Slide View : 15-418 Spring 2013

Previous | Next --- Slide 21 of 54

stephyeung

Question: Is CUDA an example of a shared address space model or message passing model? Variables can have the __shared__ attribute, but we also said cudaMemcpy is like message passing.

This comment was marked helpful 0 times.

Amanda

Well, CUDA definitely uses a shared address space for threads. All threads within a block can communicate by reading from and writing to variables in shared memory. We even have global memory, which is a shared memory space for a given device to which threads from multiple blocks on the device can read and write.

We do have the cudaMemcpy operation between the host and device, and while it's the only way of passing information between these two devices, I'm not sure that it ascribes entirely to the 'message passing' model we saw in class. It seemed like our models were specific to describing a means of communicating between concurrent threads, which is not what is happening between the host and device. At least, not in the examples we've seen so far.

This comment was marked helpful 2 times.

martin

To the first question, CUDA should be considered as data-parallel programming model because it supports numberBlocks and threadsperblock (up to 3D).

To the second question, CUDA is also an example of shared address space model.

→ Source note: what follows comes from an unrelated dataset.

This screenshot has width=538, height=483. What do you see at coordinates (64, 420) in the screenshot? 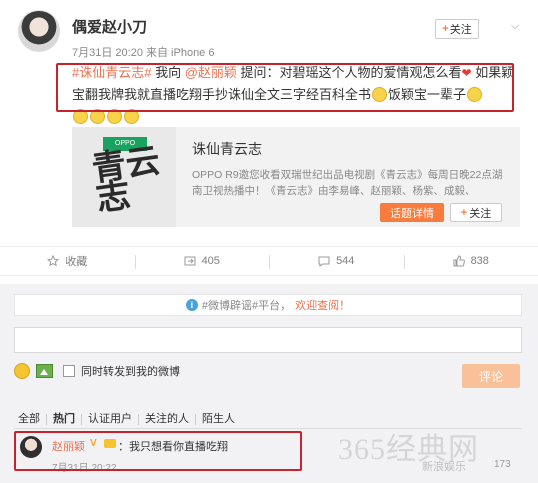
I see `filter-hot: 热门` at bounding box center [64, 420].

As mentioned above, there exists global shared memory per chip, and also shared memory per block and memory space only accessible for each thread.

To the third question, cudaMemcpy is an example of message passing as its the primary mechanism of passing data between the host and device address spaces.

Compared to ISPC instances, threadID is similar to programIndex. blockDim is similar to programCount.

This comment was marked helpful 0 times.

kayvonf

@martin: While CUDA's blockDim can be compared to ISPC's programCount in that both define the number of logical threads of control in a grouping, there's one small difference when considering implementation. All the threads in a CUDA thread block do not necessarily execute in SIMD lockstep, but all the instances in an ISPC gang do. Therefore, when considering implementation details, ISPC's programCount is actually most similar to CUDA's warpSize. Both values give the number of program instances (or CUDA threads) that execute in SIMD lockstep.

This comment was marked helpful 0 times.